And so, if you come into this meeting and that thing is not here yet, we say “ok fine, let's do another three weeks.” Maybe something would have [00:32:00] shifted by then. And so some things would shift, others would not. And I think maybe it was like being in a relationship where nothing is changing, so you just meet and hold hands. So, I think maybe the thing that I'm really grateful for was that you guys are, really lovely people whose hands we could hold, you know, and just kind of sit through that weird uncertain moment. 

You know that moment in - and I hate quoting that movie but that scene is etched into my head - you know that scene in Fight Club where these two people are holding hands and the word is on fire, outside the skyscraper window? That's kind of what it felt like for me. 

Kris Nelson: Yeah. Yeah. Us too. I mean, and me too. And I think for the rest of us. I mean, [00:33:00] you spoke earlier about holding space for grief, and I think there's also so much we've all had to do as practitioners about holding space for ambiguity and, you know, staying in that present moment. 

And now I want to switch into the future Njoki.
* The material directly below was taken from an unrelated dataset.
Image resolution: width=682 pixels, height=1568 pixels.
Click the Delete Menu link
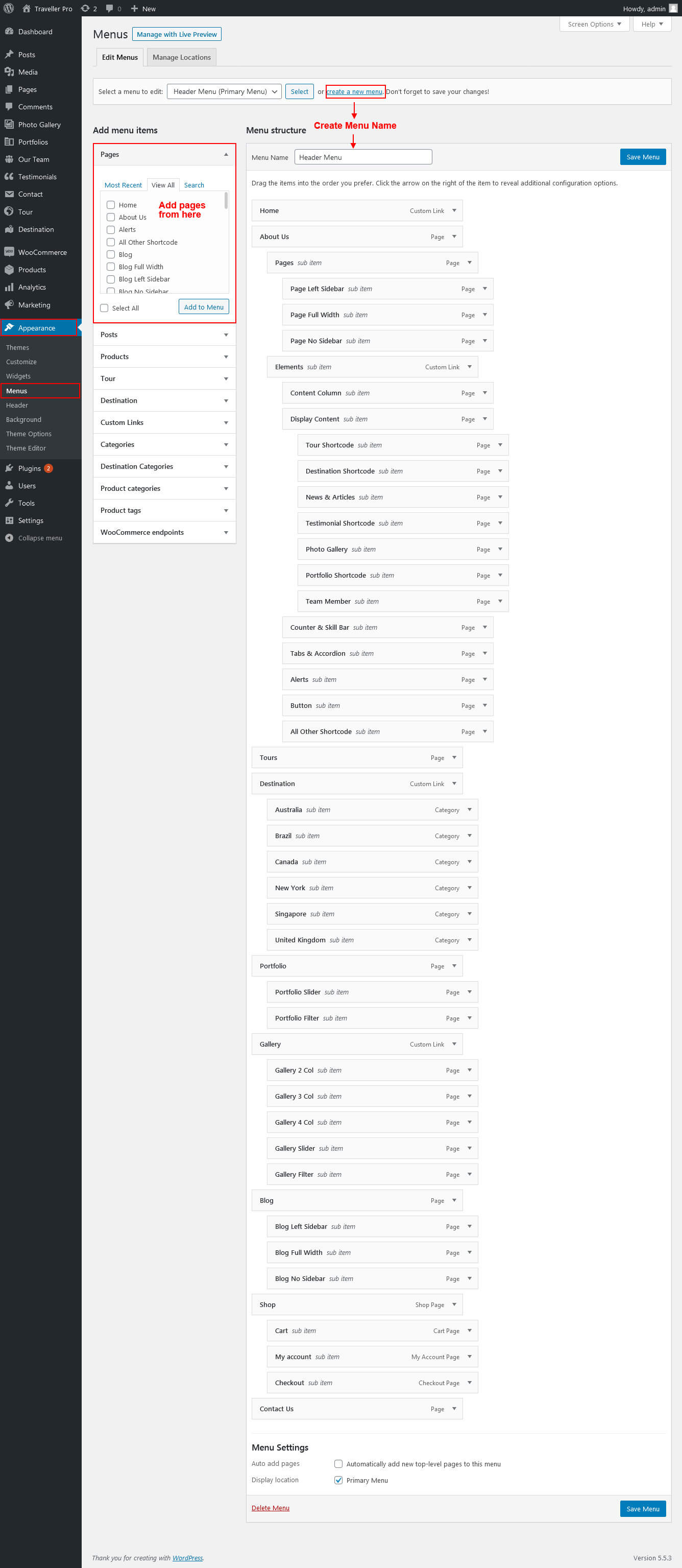[270, 1508]
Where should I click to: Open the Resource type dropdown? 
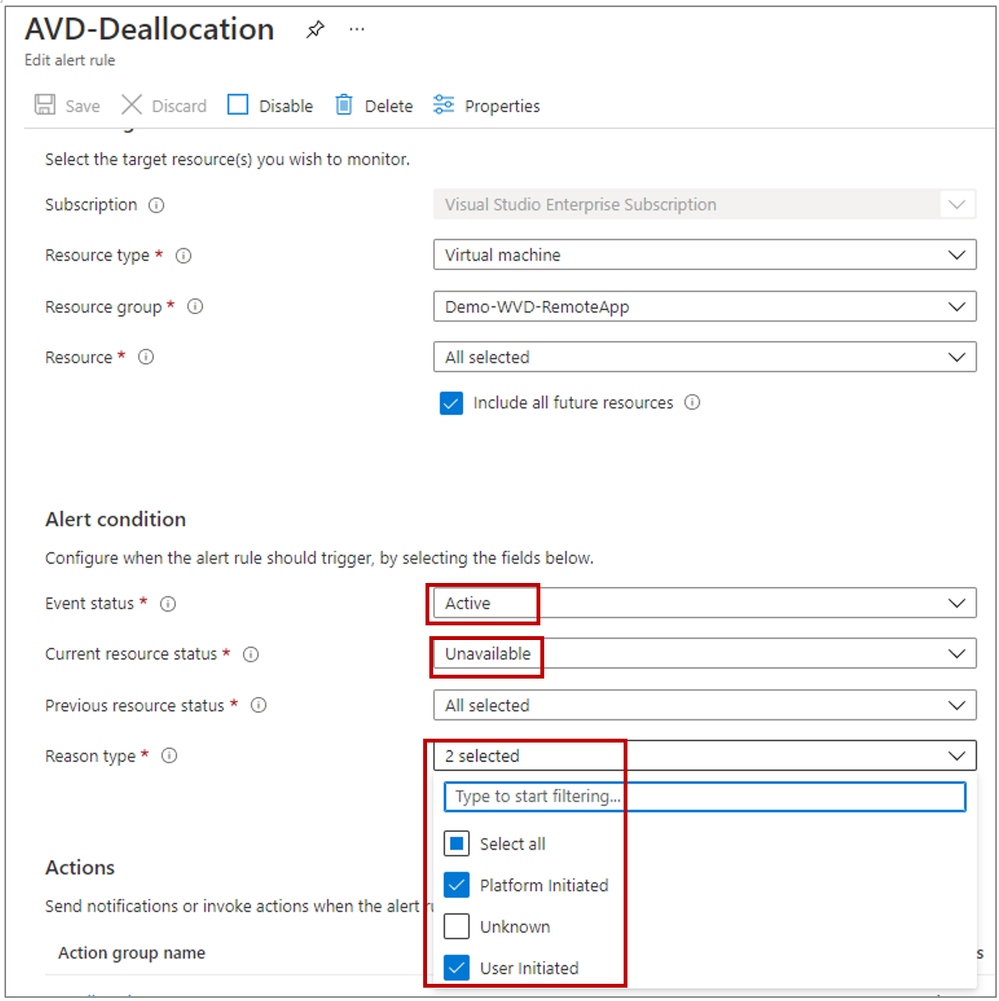[705, 255]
What are you imagining? What are you seeing? What's your hopeful vision or what's your vision at all, minus hope, for what arts and culture could look like, in Nairobi, in Kenya or around the world? Sorry, it's a bit of a conversational whiplash, but see how you do!

Njoki Ngumi: Okay. Let's see. I think I have missed the experience of watching live performance, [00:34:00] I've missed the energy transfers of that. And that would be live performance like theater, like theatrical performances, but also music, also DJ performances, that sort of general theme where we are gathered around something beautiful. And then we just kind of vibe. I miss that. I miss that a lot. 

I think there is room, because we're going to be this weird place where not everybody's vaccinated, especially for countries like mine, because not only do we have poor vaccine access, at some point we are going to have to think about vaccinating children because children now are becoming carriers, they're becoming infected with Covid. And so the vaccine people are going to have to figure something out. And the vast majority of the population in Kenya is children. I think the average age in Kenya is 19 and there's a [00:35:00] chunk of people aged between zero and 14. So that's going to be a problem for a while, right. Even as we are trying figure out how to get everybody above the age of 56 and everybody between the ages of 18 and 56 vaccinated. So that’s the political promise. I want to call it a political promise because that's what it is. I won’t call it a government plan, because those two things have different weights.

So that's the hope and we cannot imagine these kind of vibey performances without a sizable audience. Right? And, we have to think about sizable audiences from a place of reality now. So I do feel, and I do hope that maybe more frequent and intimate performances, with of course the kind of care on the side of [00:36:00] caring for the artists, and the production considerations, and the money considerations, of course for the performing artists and the people who are making the performances possible, I really hope that that those - for people in smaller groups, so whether it's a little estate, you know, or people who can get to a community hall and then you limit the number of people that are going, you can have registrations… it can be a little bit more, you know, thought through on the side of who gets in and how many, but that you can have audiences come in smaller numbers.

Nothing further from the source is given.